Editorial Roundup
Pork-barrel politics alive and well
Jeff Smith, the Republican chairman of the Ways and Means Committee in Mississippi’s House of Representatives, may get a slap on the wrist from his party’s leadership for saying it, but he confirmed what Capitol observers know to be true.
When the Legislature, in an election year, goes on a borrowing binge to fund special projects, the ones that get awarded often have more to do with politics than they do with merit.
“They were trying to help some of the members that are going to have tough races,” said Smith when asked to respond to complaints from Democratic lawmakers that most of the pet projects that got a slice of the $360 million are in Republican-held districts.
You could write this off as just the way politics works, and that Democrats did the same thing when they controlled state government.

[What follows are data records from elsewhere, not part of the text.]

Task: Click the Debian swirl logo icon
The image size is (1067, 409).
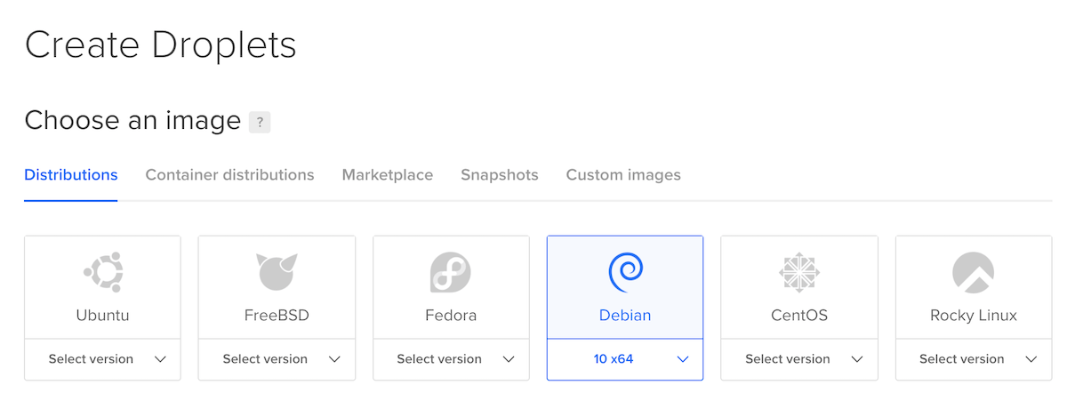Action: pyautogui.click(x=625, y=272)
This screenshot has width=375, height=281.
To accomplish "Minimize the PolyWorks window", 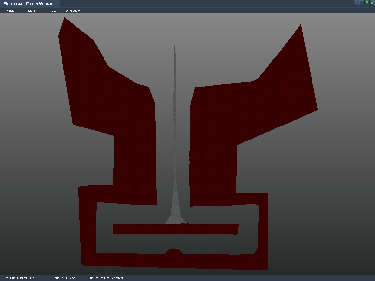I will pyautogui.click(x=362, y=3).
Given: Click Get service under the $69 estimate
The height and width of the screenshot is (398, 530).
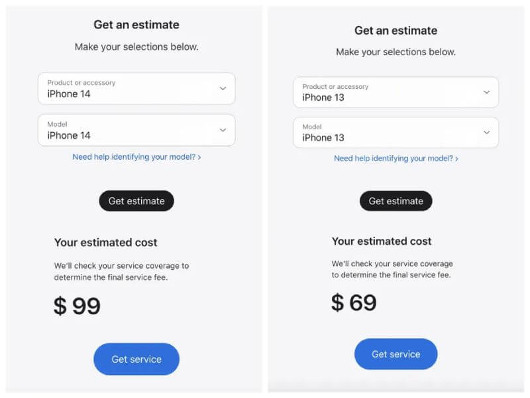Looking at the screenshot, I should [x=396, y=354].
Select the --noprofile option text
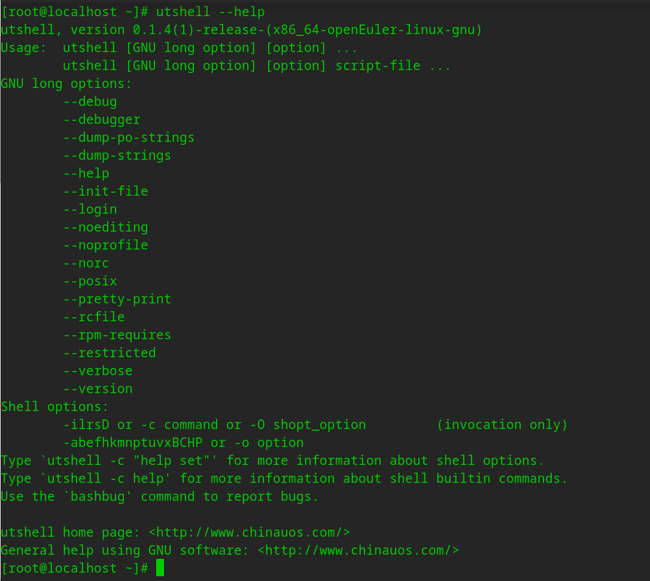The height and width of the screenshot is (581, 650). (105, 245)
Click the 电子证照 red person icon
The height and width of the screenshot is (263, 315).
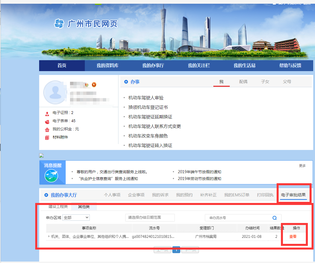pyautogui.click(x=47, y=113)
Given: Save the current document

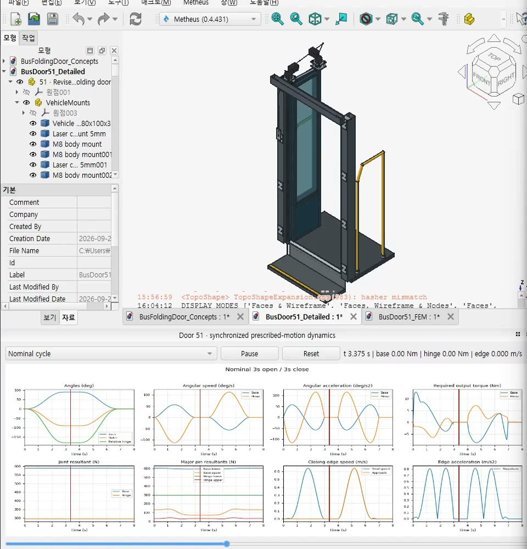Looking at the screenshot, I should [53, 19].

Remember, however, the Republicans said they would change all that, that they would bring fiscal discipline to the Capitol and represent the interests of the taxpayer, not themselves.
Some things just don’t change.
Tim Kalich
Editor and Publisher
Greenwood Commonwealth
IRS needs lesson from Willie Sutton
American folklore has it that when a reporter asked 20th century bank robber Willie Sutton why he robbed banks, Sutton replied, “Because that’s where the money is.”
Although Sutton denied coming up with the pithy phrase, its point is well-taken: Put your effort where you are likely to get the biggest result.
The Internal Revenue Service doesn’t appear, however, to follow Sutton’s Law when it comes to audits. It is investing a disproportionate share of its investigative resources on those with the least amount of money.
According to a study cited recently in a report by the nonprofit news organization ProPublica, more than a third of all IRS audits are of individuals who receive the Earned Income Tax Credit, the welfare payment that the federal government gives to the working poor.
In fact, Mississippi’s Humphreys County — with a median household income of just $26,000 — gets the most scrutiny of any county in the nation for tax cheats. The chance of being audited there is 51 percent greater than it is in the richest county in America, Loudoun County in Virginia.
ProPublica says the reason for the disparity is because of pressure from Republicans in Congress to catch those who are dishonestly claiming the Earned Income Tax Credit.
Certainly, there is tax fraud by the poor. Cheating on income taxes crosses all class lines.
Strictly from a cost-benefit analysis, however, it makes little sense for the IRS to focus where there’s not much to be gotten. It’s like Willie Sutton robbing piggy banks instead of the real thing.